Thursday, April 16, 2009

Do You Support the March of Dimes?

If you have a child with Down syndrome, do you support the March of Dimes?

I used to always believe that the March of Dimes was a wonderful organization that made huge advances in helping prevent infant loss and treat preterm babies. I whole-heartedly supported them and added my change to collection jars.

A couple of years ago, some one pointed out this statement to me.
Is the March of Dimes conducting research on Down syndrome?
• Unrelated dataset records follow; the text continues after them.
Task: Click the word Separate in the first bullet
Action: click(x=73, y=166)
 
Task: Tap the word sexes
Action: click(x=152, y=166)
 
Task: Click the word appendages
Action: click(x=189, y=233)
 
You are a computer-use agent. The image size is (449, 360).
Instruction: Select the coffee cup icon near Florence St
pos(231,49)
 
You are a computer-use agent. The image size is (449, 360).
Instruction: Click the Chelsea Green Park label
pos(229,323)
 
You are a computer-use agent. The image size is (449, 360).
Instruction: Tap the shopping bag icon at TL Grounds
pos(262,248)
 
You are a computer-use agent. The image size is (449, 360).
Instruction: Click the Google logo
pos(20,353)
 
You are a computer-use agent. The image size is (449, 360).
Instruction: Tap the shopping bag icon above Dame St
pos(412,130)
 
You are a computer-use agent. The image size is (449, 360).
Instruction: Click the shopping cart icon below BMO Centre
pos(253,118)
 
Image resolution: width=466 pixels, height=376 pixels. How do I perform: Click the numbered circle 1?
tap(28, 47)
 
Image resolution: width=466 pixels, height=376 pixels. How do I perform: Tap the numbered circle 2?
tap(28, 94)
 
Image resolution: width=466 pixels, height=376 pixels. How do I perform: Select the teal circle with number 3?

Some March of Dimes grantees are investigating why errors in chromosome division occur, in the hope of someday preventing Down syndrome and other birth defects caused by abnormalities in the number or structure of chromosomes. Other grantees are investigating the role of specific genes in causing the brain abnormalities associated with Down syndrome, with the goal of treating the mental retardation associated with the disorder. An international team of scientists has mapped all the genes of chromosome 21. This information eventually may pave the way for treatment of many features of this disorder.


"Hope of someday preventing Down syndrome."
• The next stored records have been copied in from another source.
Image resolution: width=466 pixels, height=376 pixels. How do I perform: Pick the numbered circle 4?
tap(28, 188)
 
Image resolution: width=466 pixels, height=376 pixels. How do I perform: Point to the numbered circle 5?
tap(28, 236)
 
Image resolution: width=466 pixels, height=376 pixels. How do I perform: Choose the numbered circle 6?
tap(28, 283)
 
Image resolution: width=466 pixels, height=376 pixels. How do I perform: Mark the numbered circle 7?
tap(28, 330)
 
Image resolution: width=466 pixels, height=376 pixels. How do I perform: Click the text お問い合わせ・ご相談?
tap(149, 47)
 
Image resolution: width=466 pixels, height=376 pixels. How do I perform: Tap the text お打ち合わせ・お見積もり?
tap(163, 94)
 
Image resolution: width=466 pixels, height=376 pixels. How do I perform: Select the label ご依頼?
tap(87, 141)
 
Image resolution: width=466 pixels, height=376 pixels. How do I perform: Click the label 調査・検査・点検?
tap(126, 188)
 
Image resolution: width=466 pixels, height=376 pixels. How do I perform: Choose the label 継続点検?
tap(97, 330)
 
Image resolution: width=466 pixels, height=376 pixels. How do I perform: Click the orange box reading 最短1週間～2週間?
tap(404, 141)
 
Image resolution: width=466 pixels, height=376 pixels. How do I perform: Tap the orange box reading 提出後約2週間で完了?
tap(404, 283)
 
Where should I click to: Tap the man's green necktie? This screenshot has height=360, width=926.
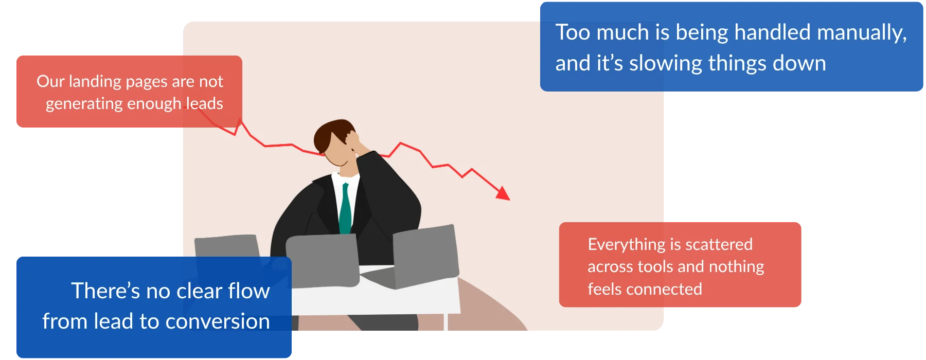pos(345,209)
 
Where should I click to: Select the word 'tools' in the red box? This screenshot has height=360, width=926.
pos(655,267)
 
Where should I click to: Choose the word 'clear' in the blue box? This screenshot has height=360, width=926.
pos(200,291)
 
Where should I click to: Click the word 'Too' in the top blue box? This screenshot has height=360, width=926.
pos(573,32)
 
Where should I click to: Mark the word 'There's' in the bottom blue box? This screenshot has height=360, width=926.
pos(105,291)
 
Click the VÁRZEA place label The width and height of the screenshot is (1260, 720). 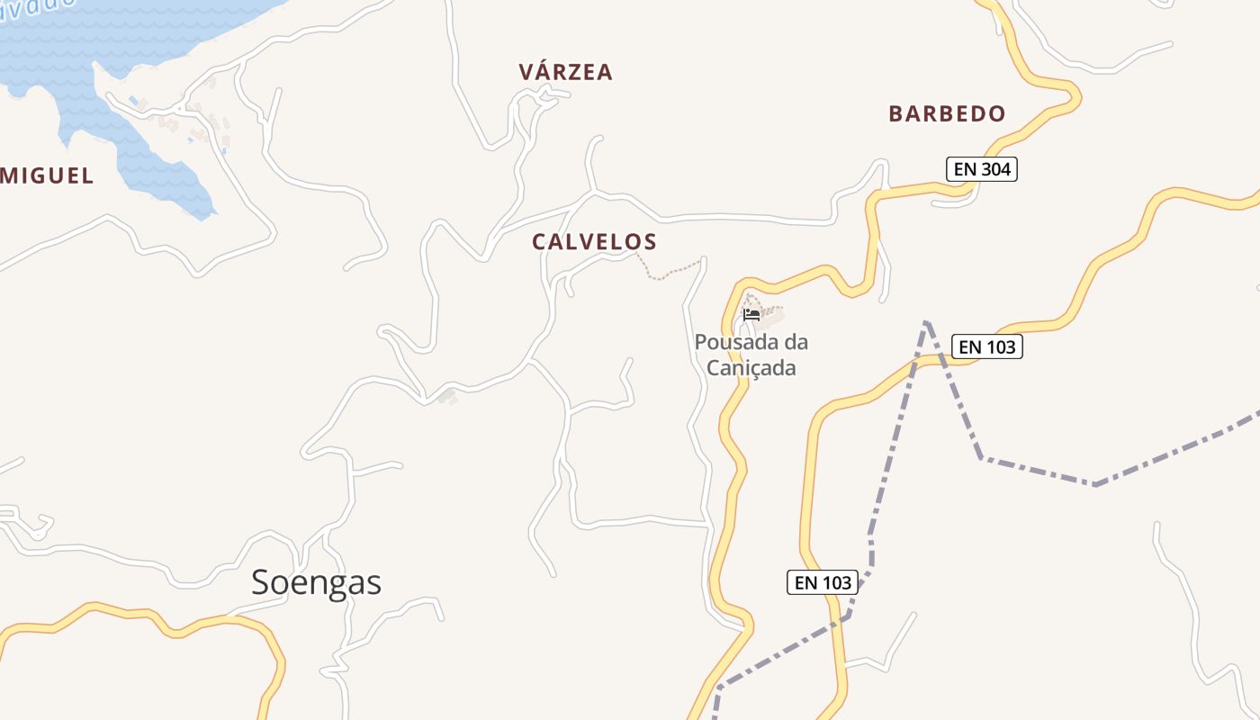point(565,72)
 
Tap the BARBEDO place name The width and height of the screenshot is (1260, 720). point(947,114)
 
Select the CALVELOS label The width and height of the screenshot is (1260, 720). point(594,242)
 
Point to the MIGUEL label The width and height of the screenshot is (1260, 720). point(47,176)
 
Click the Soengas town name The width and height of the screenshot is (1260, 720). point(316,583)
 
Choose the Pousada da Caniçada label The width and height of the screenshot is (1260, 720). point(752,355)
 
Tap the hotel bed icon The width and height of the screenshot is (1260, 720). point(752,314)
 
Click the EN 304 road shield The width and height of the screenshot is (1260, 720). point(981,169)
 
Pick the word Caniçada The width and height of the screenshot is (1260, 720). point(752,368)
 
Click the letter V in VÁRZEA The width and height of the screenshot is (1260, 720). point(526,72)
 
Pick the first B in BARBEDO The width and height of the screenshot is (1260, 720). point(896,114)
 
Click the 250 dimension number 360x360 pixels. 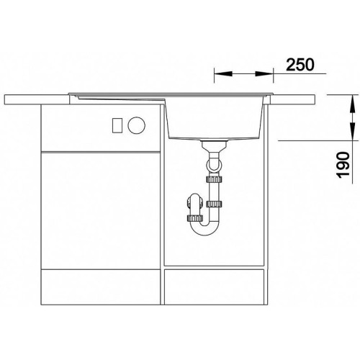click(x=300, y=64)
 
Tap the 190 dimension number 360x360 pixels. click(x=343, y=165)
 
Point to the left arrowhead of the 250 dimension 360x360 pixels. click(x=223, y=73)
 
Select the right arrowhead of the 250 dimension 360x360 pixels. click(x=264, y=73)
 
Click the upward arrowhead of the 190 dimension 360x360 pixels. click(x=352, y=104)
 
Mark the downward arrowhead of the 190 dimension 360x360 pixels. click(x=352, y=131)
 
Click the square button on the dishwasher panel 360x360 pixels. click(x=117, y=125)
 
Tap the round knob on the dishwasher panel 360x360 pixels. click(x=137, y=125)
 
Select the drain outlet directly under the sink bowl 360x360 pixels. click(x=215, y=146)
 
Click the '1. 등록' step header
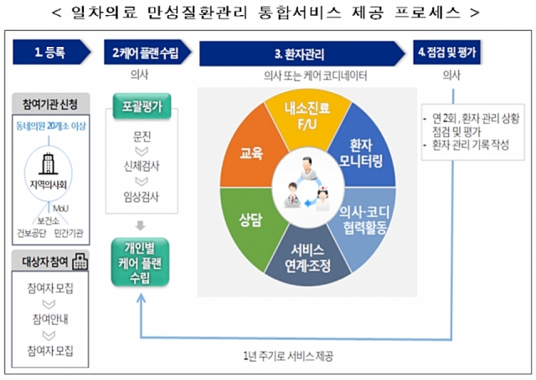point(50,53)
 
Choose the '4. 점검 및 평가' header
point(451,53)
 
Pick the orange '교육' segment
point(250,153)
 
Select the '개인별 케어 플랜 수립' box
point(141,263)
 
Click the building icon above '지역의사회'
point(49,161)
That statement causes me to stop and ponder. Is this the research funding I want to support? An organization that thinks the best way to help those with Down syndrome is to make sure they don't exist? I'm not comfortable with that. I accept my child for who he is and Down syndrome is part of who he is. I do not wish that people with Down syndrome did not exist. Do I wish his life was easier sometimes? Sure, I wish every one's life was easier at times.

I also wish the March of Dimes would fund research that improves the life of those with Down syndrome by addressing issues they face not by addressing why they are created.

I wish I could support the March of Dimes for the good that they do in other areas, but I just can't. I don't want to see that $2 paper shoe that reads "Donated in honor of Sean Minner" to be used to make sure that others are not born like him.

8 comments:

RK said...

Deborah, I have been talking to a few people about this just recently, and I keep meaning to post about it. I'll get on that tonight, thanks for the reminder.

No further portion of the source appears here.